(Records excerpted from a collection)

==========

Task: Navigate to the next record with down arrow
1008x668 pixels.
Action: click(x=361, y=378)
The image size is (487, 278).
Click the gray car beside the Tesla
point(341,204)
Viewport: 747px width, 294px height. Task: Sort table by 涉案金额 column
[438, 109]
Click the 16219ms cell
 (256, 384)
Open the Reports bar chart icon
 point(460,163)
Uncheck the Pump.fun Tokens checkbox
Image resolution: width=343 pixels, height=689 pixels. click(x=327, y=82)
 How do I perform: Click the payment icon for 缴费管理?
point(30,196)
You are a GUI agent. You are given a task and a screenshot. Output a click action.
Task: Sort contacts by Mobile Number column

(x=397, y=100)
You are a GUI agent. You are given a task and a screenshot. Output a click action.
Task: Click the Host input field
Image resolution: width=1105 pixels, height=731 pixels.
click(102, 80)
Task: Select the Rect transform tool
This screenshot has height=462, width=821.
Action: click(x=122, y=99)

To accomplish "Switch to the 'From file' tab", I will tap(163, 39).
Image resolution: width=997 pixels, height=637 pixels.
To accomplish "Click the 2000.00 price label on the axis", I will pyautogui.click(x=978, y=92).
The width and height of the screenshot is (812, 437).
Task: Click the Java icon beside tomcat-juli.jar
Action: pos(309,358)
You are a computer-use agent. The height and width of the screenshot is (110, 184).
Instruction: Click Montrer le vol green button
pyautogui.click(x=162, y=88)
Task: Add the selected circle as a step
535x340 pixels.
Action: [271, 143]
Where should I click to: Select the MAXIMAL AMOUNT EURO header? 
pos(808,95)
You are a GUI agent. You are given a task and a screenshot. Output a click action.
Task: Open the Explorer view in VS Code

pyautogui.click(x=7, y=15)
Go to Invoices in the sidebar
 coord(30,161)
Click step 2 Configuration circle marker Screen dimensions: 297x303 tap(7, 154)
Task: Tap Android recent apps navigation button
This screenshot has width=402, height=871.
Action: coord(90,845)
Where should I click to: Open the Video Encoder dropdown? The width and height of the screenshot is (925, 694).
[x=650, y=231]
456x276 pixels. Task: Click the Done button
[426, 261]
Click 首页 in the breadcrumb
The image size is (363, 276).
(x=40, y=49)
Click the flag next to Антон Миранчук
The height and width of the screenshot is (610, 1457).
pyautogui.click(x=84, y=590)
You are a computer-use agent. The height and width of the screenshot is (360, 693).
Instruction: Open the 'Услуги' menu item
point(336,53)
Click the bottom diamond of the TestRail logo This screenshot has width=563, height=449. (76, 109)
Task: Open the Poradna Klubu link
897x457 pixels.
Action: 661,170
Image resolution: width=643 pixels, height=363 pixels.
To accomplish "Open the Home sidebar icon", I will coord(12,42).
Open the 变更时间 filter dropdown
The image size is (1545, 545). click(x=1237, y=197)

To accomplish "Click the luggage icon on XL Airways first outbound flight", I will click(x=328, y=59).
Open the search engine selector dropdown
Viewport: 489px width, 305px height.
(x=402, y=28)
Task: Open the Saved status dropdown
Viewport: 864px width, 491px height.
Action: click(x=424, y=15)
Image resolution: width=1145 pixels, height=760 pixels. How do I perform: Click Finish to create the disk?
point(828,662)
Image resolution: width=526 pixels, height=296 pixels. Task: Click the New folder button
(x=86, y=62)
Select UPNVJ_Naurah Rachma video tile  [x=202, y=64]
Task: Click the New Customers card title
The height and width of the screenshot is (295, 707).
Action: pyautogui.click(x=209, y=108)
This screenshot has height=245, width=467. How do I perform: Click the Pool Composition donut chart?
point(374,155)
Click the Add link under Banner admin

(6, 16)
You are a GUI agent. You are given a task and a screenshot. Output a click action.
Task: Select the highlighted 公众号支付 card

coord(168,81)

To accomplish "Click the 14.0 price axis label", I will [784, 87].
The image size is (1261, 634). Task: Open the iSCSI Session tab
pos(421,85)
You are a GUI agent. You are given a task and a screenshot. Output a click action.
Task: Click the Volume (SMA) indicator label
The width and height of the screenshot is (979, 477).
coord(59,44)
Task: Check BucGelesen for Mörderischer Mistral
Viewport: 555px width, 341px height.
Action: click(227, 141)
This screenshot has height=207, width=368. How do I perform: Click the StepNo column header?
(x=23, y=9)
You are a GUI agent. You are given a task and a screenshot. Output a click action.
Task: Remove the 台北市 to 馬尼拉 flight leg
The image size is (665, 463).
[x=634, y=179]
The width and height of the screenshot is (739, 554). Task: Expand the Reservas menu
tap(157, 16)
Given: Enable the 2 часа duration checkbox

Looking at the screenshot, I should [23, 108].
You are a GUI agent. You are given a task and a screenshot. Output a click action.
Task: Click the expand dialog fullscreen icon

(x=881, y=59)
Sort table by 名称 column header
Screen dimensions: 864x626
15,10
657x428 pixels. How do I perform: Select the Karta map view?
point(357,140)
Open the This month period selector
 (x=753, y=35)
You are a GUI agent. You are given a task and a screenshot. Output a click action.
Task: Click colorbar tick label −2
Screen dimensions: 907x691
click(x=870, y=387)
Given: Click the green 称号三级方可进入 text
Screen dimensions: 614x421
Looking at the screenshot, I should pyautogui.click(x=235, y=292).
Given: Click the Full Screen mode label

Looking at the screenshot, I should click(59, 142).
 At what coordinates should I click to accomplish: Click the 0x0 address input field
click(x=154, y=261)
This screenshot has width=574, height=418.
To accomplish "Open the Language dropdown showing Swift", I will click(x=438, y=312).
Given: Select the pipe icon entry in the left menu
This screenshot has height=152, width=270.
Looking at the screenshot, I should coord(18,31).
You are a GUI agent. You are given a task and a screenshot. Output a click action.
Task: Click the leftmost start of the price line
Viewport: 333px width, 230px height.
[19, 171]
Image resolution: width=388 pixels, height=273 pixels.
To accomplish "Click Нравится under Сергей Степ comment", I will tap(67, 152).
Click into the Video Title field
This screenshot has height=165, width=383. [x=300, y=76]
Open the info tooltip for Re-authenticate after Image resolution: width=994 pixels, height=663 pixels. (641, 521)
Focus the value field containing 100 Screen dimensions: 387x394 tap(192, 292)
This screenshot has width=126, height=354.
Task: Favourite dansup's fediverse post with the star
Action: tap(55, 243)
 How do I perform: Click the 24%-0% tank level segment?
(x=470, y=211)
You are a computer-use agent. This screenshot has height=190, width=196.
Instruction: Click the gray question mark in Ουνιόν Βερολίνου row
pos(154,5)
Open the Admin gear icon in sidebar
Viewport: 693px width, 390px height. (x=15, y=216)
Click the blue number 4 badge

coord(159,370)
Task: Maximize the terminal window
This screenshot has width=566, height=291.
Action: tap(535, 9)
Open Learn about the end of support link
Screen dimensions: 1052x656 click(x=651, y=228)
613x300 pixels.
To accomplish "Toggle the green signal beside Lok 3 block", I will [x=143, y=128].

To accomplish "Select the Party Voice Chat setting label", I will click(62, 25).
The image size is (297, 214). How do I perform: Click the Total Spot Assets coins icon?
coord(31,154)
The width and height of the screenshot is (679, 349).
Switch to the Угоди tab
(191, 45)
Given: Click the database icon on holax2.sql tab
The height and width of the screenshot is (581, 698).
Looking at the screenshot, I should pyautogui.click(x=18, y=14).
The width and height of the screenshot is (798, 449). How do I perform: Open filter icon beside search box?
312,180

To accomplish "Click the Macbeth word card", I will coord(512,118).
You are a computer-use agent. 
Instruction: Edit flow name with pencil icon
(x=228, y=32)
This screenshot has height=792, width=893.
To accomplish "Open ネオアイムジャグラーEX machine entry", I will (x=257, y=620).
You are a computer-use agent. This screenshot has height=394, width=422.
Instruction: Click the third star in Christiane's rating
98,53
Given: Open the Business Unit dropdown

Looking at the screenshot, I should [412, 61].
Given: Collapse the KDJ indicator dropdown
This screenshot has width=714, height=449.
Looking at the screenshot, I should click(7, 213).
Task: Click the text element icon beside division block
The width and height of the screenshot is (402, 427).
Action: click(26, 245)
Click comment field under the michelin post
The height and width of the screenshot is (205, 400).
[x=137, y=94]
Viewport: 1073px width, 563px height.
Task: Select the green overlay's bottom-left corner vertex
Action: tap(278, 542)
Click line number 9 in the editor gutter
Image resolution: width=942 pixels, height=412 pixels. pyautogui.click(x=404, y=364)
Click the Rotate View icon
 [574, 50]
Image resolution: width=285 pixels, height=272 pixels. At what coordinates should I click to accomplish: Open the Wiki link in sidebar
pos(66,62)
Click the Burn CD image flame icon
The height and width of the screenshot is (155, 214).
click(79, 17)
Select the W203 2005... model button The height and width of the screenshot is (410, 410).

==========

What to produce:
Write out, from the lines above, only those from the line with "The image size is (487, 278)." to the line with "Image resolution: width=997", exactly as given, including the first and the last.

Solution:
The image size is (487, 278).
Click the gray car beside the Tesla
point(341,204)
Viewport: 747px width, 294px height. Task: Sort table by 涉案金额 column
[438, 109]
Click the 16219ms cell
 (256, 384)
Open the Reports bar chart icon
 point(460,163)
Uncheck the Pump.fun Tokens checkbox
Image resolution: width=343 pixels, height=689 pixels. click(x=327, y=82)
 How do I perform: Click the payment icon for 缴费管理?
point(30,196)
You are a GUI agent. You are given a task and a screenshot. Output a click action.
Task: Sort contacts by Mobile Number column

(x=397, y=100)
You are a GUI agent. You are given a task and a screenshot. Output a click action.
Task: Click the Host input field
Image resolution: width=1105 pixels, height=731 pixels.
click(102, 80)
Task: Select the Rect transform tool
This screenshot has height=462, width=821.
Action: click(x=122, y=99)

To accomplish "Switch to the 'From file' tab", I will tap(163, 39).
Image resolution: width=997 pixels, height=637 pixels.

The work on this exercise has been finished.